REF: Pandas Cheat Sheet


Creating tables

There are two main objects in pandas: DataFrame (table) and Series (a sequence of values, such as a single column of a DataFrame). A table has row keys - indexes and column keys - columns. By default, the index is integer-based. Row indexes don't have to be unique. If they are the same, accessing the index with df.loc[row] will return a table with multiple rows.

The key difference from numpy arrays is that pandas DataFrame columns can be of different types (including class instances). A table can be transposed with df.T, so there's no fundamental difference between rows and columns. However, if the columns are of different types, transposing will convert all types into object.

import pandas as pd

df = pd.DataFrame()              # create an empty table
print(df.index, df.columns)      # Index( [] )  Index([])

df = pd.DataFrame([1,3,2],       # one column with 3 numbers named A 
                  columns=['A']) # default row indexes [0,1,2]
print(df.index)                  # RangeIndex(start=0,stop=3,step=1)
print(df.columns)                # Index(['A'])

df = pd.DataFrame()              # same as above
df['A'] = [1,2,3]                # create a column in the empty table

df = pd.DataFrame([[1,2],        # table from a 2D array
                   [3,4]])       # first row [1,2], second row [3,4]

The table can be defined using a dictionary (its keys are the column names). If a key has a scalar value, it will be duplicated. When specifying row keys (index), you can mix str, int, Timestamp etc.:

cat = pd.Categorical(["a","b","a"])}        # categorical (not strings!)

df  = pd.DataFrame(
          {"Num":  1,                       #    | Num Name Age Cat
           "Name": ["Jon", "Mia", "Sam"],   #  --------------------
           "Age" : [43,    np.nan, 56],     #  m | 1   Jon  43   a
           "Cat":  cat,                     #  f | 1   Mia  NaN  b
           index=['m', 'f', 0])             #  0 | 1   Sam  56   a

A list of dictionaries represents a list of rows. Each new key generates a column:
                                            #    |  b   c   a
pd.DataFrame([{        'b': 1, 'c': 2},     #  ----------------
              {'a': 3, 'b': 4, 'c': 5}])    #  0 |  1   2   NaN
                                            #  1 |  3   4   5
df1 =  df.copy()                            # deepcopy of the table

Working with files

When loading from a CSV file, you can set a specific column (by name or number) as the index column (row names) using (index_col) :
df = pd.read_csv("name.csv", index_col="id")
Reading large files in chunks:
chunksize = 10 ** 6
with pd.read_csv(filename, chunksize=chunksize) as reader:
    for chunk in reader:
        process(chunk)
Saving to a CSV file:
df.to_csv("submission.csv", index=False)   # save without index

df.to_csv('probs.zip', index=False,        # save as a zip file 
           compression=dict(method='zip', archive_name='probs.csv') )
If you don't specify index=False, the CSV will include a first unnamed column with the indices.

Summary information

print('shape:', df.shape)       # output shape (rows, cols)
display(df)                     # print (if not the last command)

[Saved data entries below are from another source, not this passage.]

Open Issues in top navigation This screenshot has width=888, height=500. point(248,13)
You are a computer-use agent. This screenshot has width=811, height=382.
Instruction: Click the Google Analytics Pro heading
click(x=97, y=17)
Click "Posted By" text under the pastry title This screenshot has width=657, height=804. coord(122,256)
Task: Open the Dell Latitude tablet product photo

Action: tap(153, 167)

df.head(7)                      # first 7 rows (5 by default)
df.tail(2)                      # last 2 rows (5 by default)
df.sample(2)                    # 2 random rows

df.describe()                   # statistics for all columns
df.col.describe()               # statistics for the column named 'col'
df.describe(include=[bool]))    # only boolean columns (bool, float, object, category)

df.col.mean()                   # mean value for the 'col' column
df.col.unique()                 # list of unique values 
df.col.value_counts()           # table of values and their frequency in 'col'

df.info()                       # list of columns with their data types and non-null counts
df.duplicated().sum()           # number of duplicate rows
df.isna().sum()                 # count of missing values in each column
The output format for describe, etc.:
pd.set_option('display.float_format', lambda x: '%.2f' % x)

Access to elements

The at method gives access to table elements, while the loc method allows access to slices based on indexes (both rows and columns). The same applies to iat and iloc, but indexing is done using row and column numbers (integers, slices similar to NumPy). For loc, slices include the boundaries, whereas for iloc, slices follow the usual Python convention (upper boundary is not included).

The at[rowID, colID] property is faster than loc[rowID, colID] when accessing a single element:
df.at[0,'a'] = 5

The loc method allows you to extract one row, a list of rows, or their slice, as well as a slice of the table (index and columns). In this case, the last index is included in the slice (!):
df.loc[ 0 ]                     # Series    (row 0)
df.loc[ 0 ] = 5                 # Assign value 5 to all elements in row 0
df.loc[ [1,3] ]                 # DataFrame with 2 rows 
df.loc[ :2]                     # DataFrame with 3 rows

df.loc[0,   'a']                # Similar to 'at', but slower
df.loc[1:3, 'a']                # Result is a Series (3 elements)
df.a.loc[1:3]                   # Same as above (works with string indexes as well)

df.loc[1:3,   ['a','b']]        # DataFrame (3 rows, 2 columns)
df.loc[[1,3], ['a','b']]        # DataFrame (2 rows, 2 columns)

To retrieve columns, df['col_name'] returns a Series. The same can be achieved with df.col_name (if the column already exists). You can also pass a list of column names: df[['a','c']] returns a DataFrame instead of a Series.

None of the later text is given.